WHAT IS NEEDED: An exact transcription of all the data is the expected reply.

INPUT RECORDS:
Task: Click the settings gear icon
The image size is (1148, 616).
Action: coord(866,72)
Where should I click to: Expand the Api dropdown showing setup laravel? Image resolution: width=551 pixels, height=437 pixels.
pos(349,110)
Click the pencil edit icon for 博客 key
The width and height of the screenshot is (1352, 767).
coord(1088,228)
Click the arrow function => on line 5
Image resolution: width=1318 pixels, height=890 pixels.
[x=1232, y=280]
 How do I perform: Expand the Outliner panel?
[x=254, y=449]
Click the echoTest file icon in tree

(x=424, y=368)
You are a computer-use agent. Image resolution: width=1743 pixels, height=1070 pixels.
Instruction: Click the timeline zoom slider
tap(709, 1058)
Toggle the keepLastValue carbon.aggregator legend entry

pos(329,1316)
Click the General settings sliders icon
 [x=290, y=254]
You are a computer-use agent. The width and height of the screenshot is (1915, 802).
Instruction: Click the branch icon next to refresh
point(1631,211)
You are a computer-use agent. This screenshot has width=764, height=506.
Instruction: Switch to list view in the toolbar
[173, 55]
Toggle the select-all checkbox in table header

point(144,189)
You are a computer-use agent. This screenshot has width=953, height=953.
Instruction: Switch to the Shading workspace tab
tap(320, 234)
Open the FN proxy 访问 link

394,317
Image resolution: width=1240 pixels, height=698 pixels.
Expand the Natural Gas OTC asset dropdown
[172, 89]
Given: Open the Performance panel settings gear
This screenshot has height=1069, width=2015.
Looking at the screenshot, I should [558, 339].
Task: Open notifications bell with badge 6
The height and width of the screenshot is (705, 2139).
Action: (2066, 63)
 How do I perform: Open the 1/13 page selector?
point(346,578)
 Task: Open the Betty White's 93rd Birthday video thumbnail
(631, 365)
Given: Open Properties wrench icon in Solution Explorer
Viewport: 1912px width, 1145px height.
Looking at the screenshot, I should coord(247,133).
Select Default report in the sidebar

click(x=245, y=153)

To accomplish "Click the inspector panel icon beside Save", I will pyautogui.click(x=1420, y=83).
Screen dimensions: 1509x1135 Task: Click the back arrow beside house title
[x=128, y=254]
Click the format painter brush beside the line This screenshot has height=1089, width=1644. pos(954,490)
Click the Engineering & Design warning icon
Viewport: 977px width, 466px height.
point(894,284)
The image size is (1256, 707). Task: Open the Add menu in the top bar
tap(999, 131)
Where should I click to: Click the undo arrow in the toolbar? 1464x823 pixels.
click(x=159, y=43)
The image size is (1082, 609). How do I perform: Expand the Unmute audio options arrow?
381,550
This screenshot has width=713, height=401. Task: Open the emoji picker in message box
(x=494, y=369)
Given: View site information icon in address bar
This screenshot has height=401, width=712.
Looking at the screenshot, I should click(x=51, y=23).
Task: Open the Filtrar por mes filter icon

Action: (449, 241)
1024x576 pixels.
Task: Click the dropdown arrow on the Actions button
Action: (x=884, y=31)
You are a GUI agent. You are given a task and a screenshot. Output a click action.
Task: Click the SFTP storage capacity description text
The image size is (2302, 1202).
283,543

RESPONSE TO THIS TASK:
Task: Click the settings gear icon
The image size is (1148, 616).
Action: coord(866,72)
Where should I click to: Expand the Api dropdown showing setup laravel? Image resolution: width=551 pixels, height=437 pixels.
pos(349,110)
Click the pencil edit icon for 博客 key
The width and height of the screenshot is (1352, 767).
coord(1088,228)
Click the arrow function => on line 5
Image resolution: width=1318 pixels, height=890 pixels.
[x=1232, y=280]
 How do I perform: Expand the Outliner panel?
[x=254, y=449]
Click the echoTest file icon in tree

(x=424, y=368)
You are a computer-use agent. Image resolution: width=1743 pixels, height=1070 pixels.
Instruction: Click the timeline zoom slider
tap(709, 1058)
Toggle the keepLastValue carbon.aggregator legend entry

pos(329,1316)
Click the General settings sliders icon
 [x=290, y=254]
You are a computer-use agent. The width and height of the screenshot is (1915, 802).
Instruction: Click the branch icon next to refresh
point(1631,211)
You are a computer-use agent. This screenshot has width=764, height=506.
Instruction: Switch to list view in the toolbar
[173, 55]
Toggle the select-all checkbox in table header

point(144,189)
You are a computer-use agent. This screenshot has width=953, height=953.
Instruction: Switch to the Shading workspace tab
tap(320, 234)
Open the FN proxy 访问 link

394,317
Image resolution: width=1240 pixels, height=698 pixels.
Expand the Natural Gas OTC asset dropdown
[172, 89]
Given: Open the Performance panel settings gear
This screenshot has height=1069, width=2015.
Looking at the screenshot, I should [558, 339].
Task: Open notifications bell with badge 6
The height and width of the screenshot is (705, 2139).
Action: (2066, 63)
 How do I perform: Open the 1/13 page selector?
point(346,578)
 Task: Open the Betty White's 93rd Birthday video thumbnail
(631, 365)
Given: Open Properties wrench icon in Solution Explorer
Viewport: 1912px width, 1145px height.
Looking at the screenshot, I should coord(247,133).
Select Default report in the sidebar

click(x=245, y=153)

To accomplish "Click the inspector panel icon beside Save", I will pyautogui.click(x=1420, y=83).
Screen dimensions: 1509x1135 Task: Click the back arrow beside house title
[x=128, y=254]
Click the format painter brush beside the line This screenshot has height=1089, width=1644. pos(954,490)
Click the Engineering & Design warning icon
Viewport: 977px width, 466px height.
point(894,284)
The image size is (1256, 707). Task: Open the Add menu in the top bar
tap(999, 131)
Where should I click to: Click the undo arrow in the toolbar? 1464x823 pixels.
click(x=159, y=43)
The image size is (1082, 609). How do I perform: Expand the Unmute audio options arrow?
381,550
This screenshot has width=713, height=401. Task: Open the emoji picker in message box
(x=494, y=369)
Given: View site information icon in address bar
This screenshot has height=401, width=712.
Looking at the screenshot, I should click(x=51, y=23).
Task: Open the Filtrar por mes filter icon

Action: (449, 241)
1024x576 pixels.
Task: Click the dropdown arrow on the Actions button
Action: (x=884, y=31)
You are a GUI agent. You are given a task and a screenshot. Output a click action.
Task: Click the SFTP storage capacity description text
The image size is (2302, 1202).
283,543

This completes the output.